▸ Task requirements
Reproduce word for word, from the entries below, the line with "This screenshot has width=1024, height=576.", the line with "Given: Click the", and every line between them, and nothing more.

------------------------------------------------

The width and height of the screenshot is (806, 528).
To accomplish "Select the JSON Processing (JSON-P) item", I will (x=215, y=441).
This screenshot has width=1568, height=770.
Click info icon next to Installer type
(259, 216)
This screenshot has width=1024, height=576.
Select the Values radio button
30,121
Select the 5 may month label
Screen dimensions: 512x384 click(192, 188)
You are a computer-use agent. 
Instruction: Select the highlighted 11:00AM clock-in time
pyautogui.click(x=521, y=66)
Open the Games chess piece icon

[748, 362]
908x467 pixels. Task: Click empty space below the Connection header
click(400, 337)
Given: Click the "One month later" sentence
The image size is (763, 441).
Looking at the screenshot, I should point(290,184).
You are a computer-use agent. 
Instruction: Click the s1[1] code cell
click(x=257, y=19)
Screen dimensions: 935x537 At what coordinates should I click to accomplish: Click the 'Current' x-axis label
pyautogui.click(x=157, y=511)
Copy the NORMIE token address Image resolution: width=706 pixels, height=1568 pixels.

------------------------------------------------

▸ Answer space
This screenshot has width=1024, height=576.
Select the Values radio button
30,121
Select the 5 may month label
Screen dimensions: 512x384 click(192, 188)
You are a computer-use agent. 
Instruction: Select the highlighted 11:00AM clock-in time
pyautogui.click(x=521, y=66)
Open the Games chess piece icon

[748, 362]
908x467 pixels. Task: Click empty space below the Connection header
click(400, 337)
Given: Click the "One month later" sentence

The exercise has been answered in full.